Pentagon Membebani Perusahaan Untuk Mengekspor Seribu Lebih Rudal Ke Arab Saudi

 

Departemen Pertahanan AS (Pentagon) mengumumkan bahwa pihaknya telah memberikan kepada perusahaan Amerika “The Boeing Company” dua kontrak senilai lebih dari dua miliar dolar untuk memasok lebih dari seribu rudal udara-ke-permukaan dan rudal anti-kapal ke Arab Saudi. Seminggu yang lalu, pemerintah Amerika mengkonfirmasi laporan pers bahwa Washington sedang dalam proses menarik dua baterai rudal Patriot dari Arab Saudi yang mereka kirim setelah serangan terhadap instalasi minyak Saudi tahun lalu, di samping pesawat tempur AS dan personel militer (aljazeera.net, 14/5/2020).


Pertama: Menteri Keuangan Saudi Muhammad al-Jadaan mengumumkan pada akhir Maret 2020 bahwa pengeluaran publik dipotong sekitar 13,3 miliar dolar, karena jatuhnya harga minyak dan dampak negatif dari krisis Corona, serta dilakukan pemotongan lainnya untuk belanja publik pada Mei 2020, mengingat prospek kontraksi ekonomi Arab Saudi sebesar 2,3 persen.

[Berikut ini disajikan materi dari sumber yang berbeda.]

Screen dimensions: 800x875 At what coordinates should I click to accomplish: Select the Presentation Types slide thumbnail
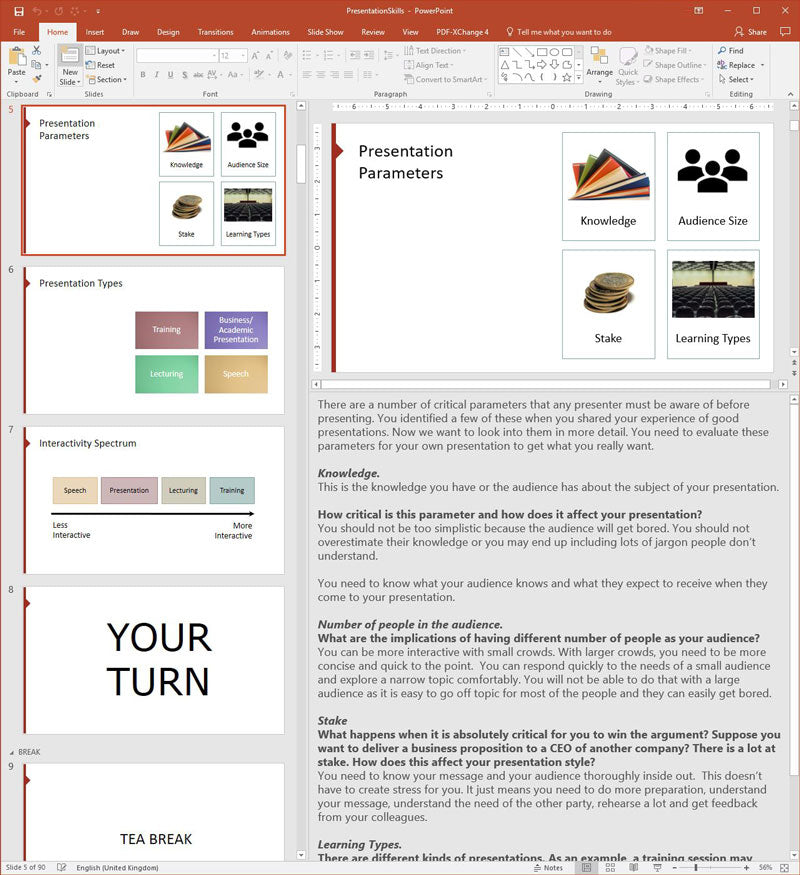[154, 339]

Terjadi defisit pada kuartal pertama tahun ini sekitar 34 miliar riyal, seiring penurunan pendapatan publik sekitar 22 persen dibandingkan periode yang sama tahun lalu, karena pengeluaran publik meningkat selama periode perbandingan sebesar 4 persen, dan yang mengejutkan pada angka-angka detail anggaran Saudi untuk kuartal pertama tahun 2020, adalah pengeluaran militer meningkat 6 persen dibandingkan periode yang sama tahun lalu! Namun, hal yang paling berbahaya adalah penurunan pengeluaran untuk kesehatan dan pembangunan (sosial) sebesar 13 persen, padahal Kerajaan tengah menghadapi beban kesehatan di bawah bayang-bayang Corona, sementara indeks utang publik mencapai 732 miliar riyal (195 miliar dolar) pada akhir Maret 2020 (aljazeera.net, 7/5/2020).

Kedua: Di bayang-bayang penderitaan di kawasan itu dari kabut parah tentang keamanan, stabilitas ekonomi dan politik, Arab Saudi mengumumkan proyek NEOM, dengan investasi yang diperkirakan mencapai  500 miliar dolar.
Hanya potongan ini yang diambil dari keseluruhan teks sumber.